「言論の自由のない国に未来はない」と言われます。
これは、言論統制している国では決まって過去が歪められ、そのタメ現在すら本物ではなく、したがってまともな未来はあり得ないというコトです。
わたしが今いる香港には、5年前まで日本と同レベルの「言論(報道)の自由」があり、自由主義経済のトップを走る国としてメディアも発達していました。
しかしそれがここ数年で、「国境なき記者団」による評価ではソマリアやウガンダなどアフリカの独裁国家並みに下落してしまいました。
これは中国共産党によって「国安法」が押し付けられ、100万人以上居るとされるネット警察がネットの書き込みを常にチェックして、中共に批判的な人を刑務所に入れてしまうからです。
こうした社会環境ではとうぜん海外の企業は撤退して行き、香港は自由主義経済のトップの座からも下落し、自由を求める若者達は香港に見切りをつけイギリスに移り住んでいます。
中共による「過去の捻じ曲げ」も進んでおり、曾ては共産革命を批判的に総括した本を多く街の書店で見かけ、特に100万人以上の難民が香港に押し寄せた「大躍進」(農村部で4〜5千万人が餓死した)についての本が多くあったのですが、今ではそれは共産革命賛美の本に入れ替えられてしまいました。
しかし、資本主義が世界一発展した香港を共産党が牛耳るというのはどう考えてもムリがあり、逆に中国が共産主義を捨てて資本主義に呑み込まれた観もあります。
そもそもこうした「右と左」を対立させる考え方はもう古い気がし、左右の「中道」を目指す北欧などが先進的かと思えます。

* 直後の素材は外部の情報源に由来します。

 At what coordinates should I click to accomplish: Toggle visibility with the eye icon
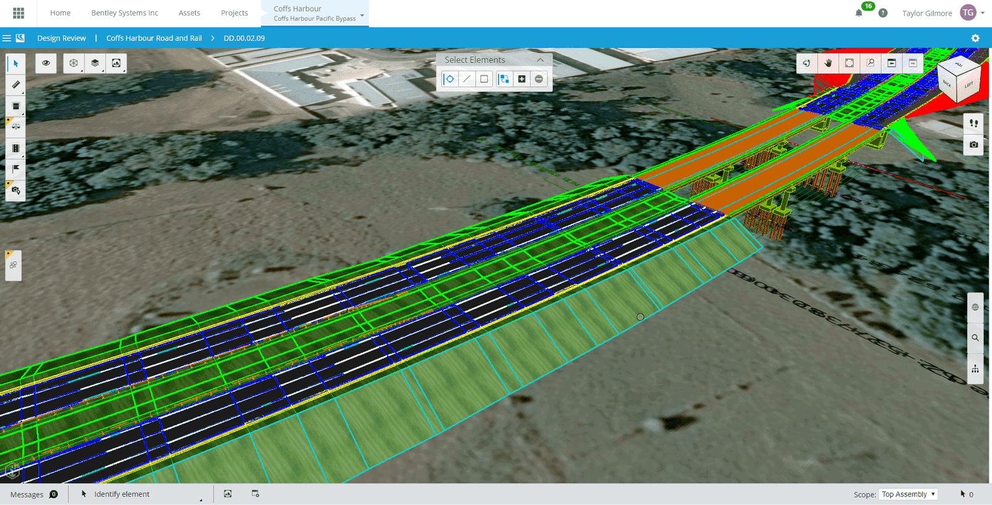pos(46,63)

北欧では政府の権限を出来るだけ民衆に還元しようとしており、「People are the nation (人民が国である)」の理想に近づいています。 そこでは国会議員は専業職ではなく、各職場から代表が選出されて数年の任期で交代します。
これはデモクラシーが発祥した頃のギリシャに習った方式で、そこでは王や政府に権力を持たせずに「民が主」の国が生まれました。
かつての香港はそんな、小さな政府の「民が主」の国でしたが、大国に呑まれてしまい未来どころか現在すらハッキリと見えない国になってしまいました。
しかしもうこうした、政権が絶対の力を持つ国などは明らかに時代遅れなので、香港にはきっとまた「言論の自由」が蘇り、過去も現在も闇に閉ざされている中国大陸の光になると信じます。